A los 16 años entré a la universidad y a las preocupaciones comunes de esa etapa, se sumó otra que mi mente adolescente asumió como devastadora: un diagnóstico de vitiligo que, aunque veía venir por tratarse de una condición hereditaria, me sorprendió justo cuando planeaba conquistar el mundo. Era casi cómico. Mi miedo de toda la vida se hacía realidad en el momento menos oportuno.

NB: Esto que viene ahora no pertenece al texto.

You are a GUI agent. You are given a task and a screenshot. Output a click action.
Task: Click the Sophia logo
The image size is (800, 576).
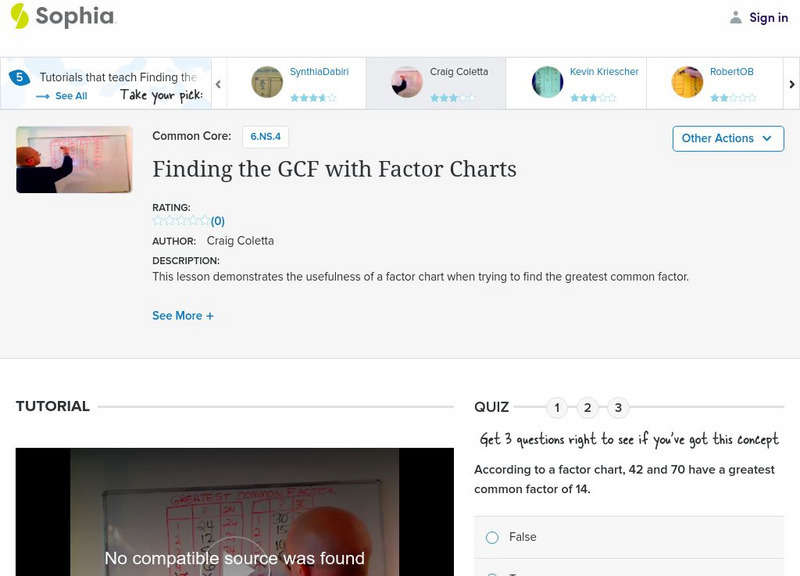tap(62, 16)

Hay algo curioso sobre el vitiligo. No pone en riesgo tu salud física, pero tiene un gran impacto en cómo te ves a ti misma y en cómo crees que los demás te perciben. No tiene una causa definida, pero empeora si experimentas emociones negativas, como la ansiedad y el estrés, y cuando ves tu cuerpo cambiar sin poder hacer nada para impedirlo, hay mucho de eso. En mi caso, sentía que las manchas en mis dedos y brazos hablaban por mí antes de que yo pudiera hacerlo. Estaba convencida de que sería lo único en lo que las personas se fijarían. Y a decir verdad, no estaba tan equivocada.

Nos han enseñado a apuntar el dedo hacia quienes lucen distinto. A mirar fijamente, a preguntar, a sentir pena. Es una reacción casi automática que surge de la incomprensión y que nos hace creer que nuestras diferencias son algo que debe ser explicado o justificado. Me apena decir que yo hacía lo mismo, hasta que me tocó vivirlo, como si el universo me diera una dosis de mi propio chocolate. En estos últimos diez años, he tenido que lidiar con comentarios condescendientes, de esos que, aunque no siempre malintencionados, lastiman una herida y me recuerdan que no encajo en los estereotipos de belleza convencionales.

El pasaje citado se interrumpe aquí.